Tuesday 2 June 2020

Found Season at Grange Park Opera

Found Season at Grange Park Opera - Susan Bickley & Matthew Brook (Photo Richard Lewisjohn / Grange Park Opera)
Found Season at Grange Park Opera - Susan Bickley & Matthew Brook
(Photo Richard Lewisjohn / Grange Park Opera)
Grange Park Opera has embraced the restrictions placed by the current crisis in an intriguing and imaginative way. Instead of replacing the planned 2020 season with on-line rebroadcasts of previous performances, artistic director Wasfi Kani has created a season of new content, available only on-line; there are fifteen performances, eight of which were recorded in the empty theatre, all respecting social distancing rules.

There are recitals from baritones Bryn Terfel and Simon Keenlyside, and tenor Joseph Calleja, all recorded from their homes (in Wales and in Malta), and baritone Roderick Williams and pianist Iain Burnside will be performing Schumann's Liederkreis, Op. 24. There will be two solo operatic works, both presenting tormented women; La Voix Humaine. Poulenc's setting of Cocteau performed by soprano Clare Booth and pianist Christopher Glynn, and Dominick Argento's 1981 opera Miss Havisham's Wedding Night, based on the character created by Charles Dickens for his novel Great Expectations, performed by soprano Sarah Minns and pianist David Eaton.
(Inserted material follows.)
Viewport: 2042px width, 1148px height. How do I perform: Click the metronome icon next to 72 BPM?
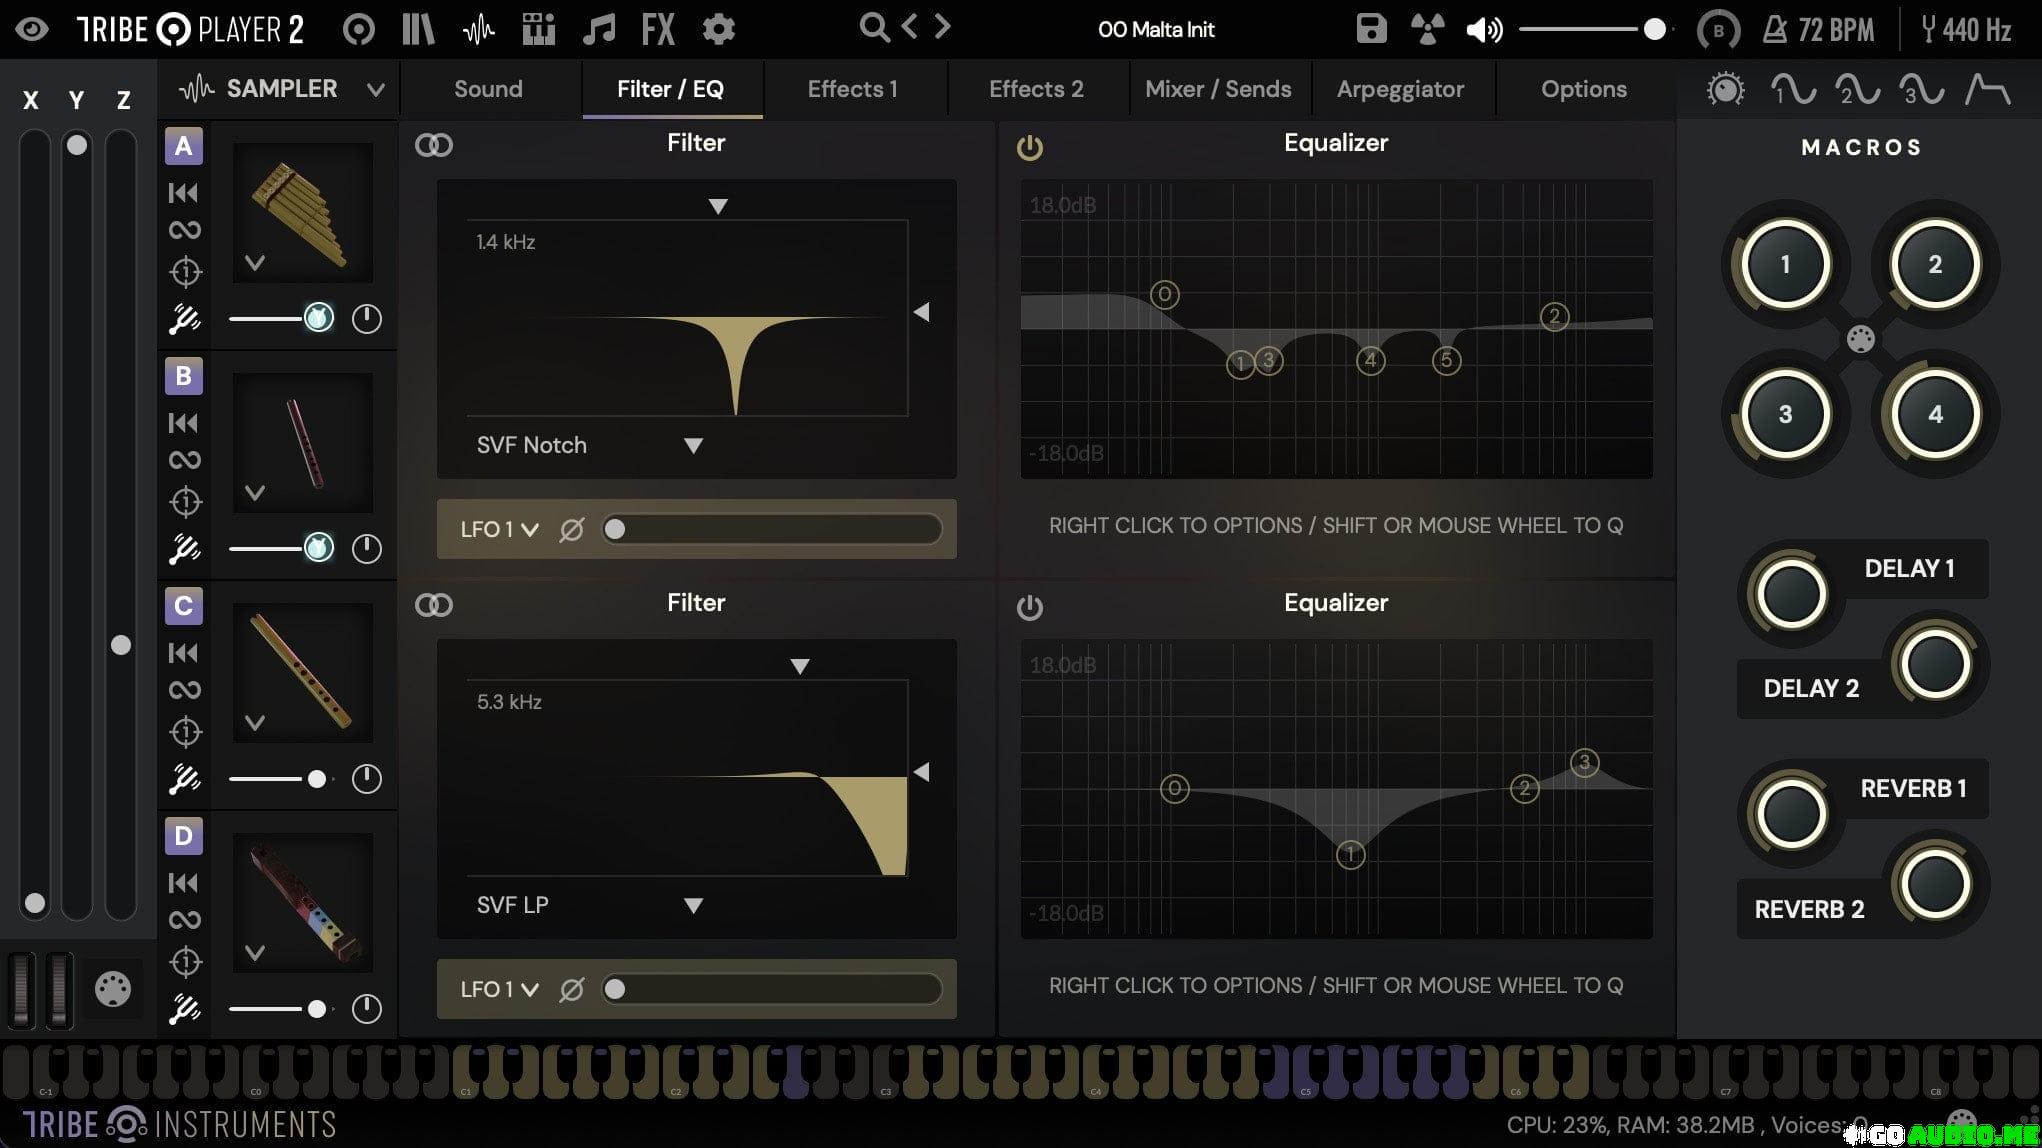pos(1775,30)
From the stage of the Grange Park Opera theatre, there will be a chance to hear pianist Pavel Kolesnikov performing Chopin and Beethoven to an empty theatre, Iain Burnside's theatre piece A View from the Villa (with mezzo-soprano Susan Bickley, baritone Matthew Brook and actress Victoria Newlyn), which explores Wagner's relationship with Mathilde Wesendonck and includes performance of the songs Wagner wrote setting her poems, which formed trial sketches for Tristan und Isolde, a pas de deux from English National Ballet dancers Erina Takahashi and James Streeter, violinist Coco Tomito and fellow students from the Yehudi Menuhin School, and a performance of Richard Strauss' Metamorphosen with 23 string players from the London Symphony Orchestra, the orchestra of English National Opera, and the London Philharmonic Orchestra (Grange Park Opera’s large theatre stage offers each player 5.37 square metres of playing space, to ensure their safety and that social distancing protocols are fully met).
 
The performances take place on-line from 4 June 2020, full details from the Grange Park Opera website.